First, give the columns meaningful names. An easy way to do this, since you have a column that could represent headings, is to click on Use First Row As Headers:
Next, select the CBSA column. Change the Data Type from Text to Whole Number. You will see the column of numbers go from left justified to right justified, a sure confirmation that they are numbers:
It is also more clear if you change the column heading 2012 to Population.
Now you are ready to bring in your second table, the Building Permits from 2012. Click on New Source/Excel and navigate to the Excel file called Building Permits 2012 with CBSA. When it is in the Query Editor, remember to remove those "*" characters in the Name column. We will stay on this table and add the population data from the Census table.
Click on the Merge Queries button on the ribbon in the Combine section.
Now you are asked what table you want to get the new data from. You only have one other table, so choose the 2012 Census data table. It now needs to know which column has the common data. It's the CBSA! You could also use the metro name if you are 100% certain that they are the same, but CBSA is safer, so select CBSA in both tables, then choose OK.
You now have a new column in your table. You can decide what columns from the Census table you would like to include in your permit table.
Select the column called NewColumn. Power BI can do its best to cleanse the data before you expand it by clicking on Remove Errors from the ribbon. Do this. Clicking on the expand button on the right side of the new column heading will give you your choice of new columns (notice that you can choose more than one).
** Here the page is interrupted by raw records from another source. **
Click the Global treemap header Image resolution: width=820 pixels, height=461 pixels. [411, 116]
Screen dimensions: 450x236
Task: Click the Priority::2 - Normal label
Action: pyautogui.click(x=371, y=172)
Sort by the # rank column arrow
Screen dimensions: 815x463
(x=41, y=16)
Deselect everything but population. Click on OK. Now you will have a table that includes not only your building permit data from 2012, but census data for every region for which census data exists.
Once you know how to do these two types of queries (Append and Merge) you can expand into other areas of Power BI. You can create custom queries from multiple tables. You can create custom columns that are calculated. And, of course, you can use the other features you learned from the other Power BI tutorials to visualize, report on, and share that data.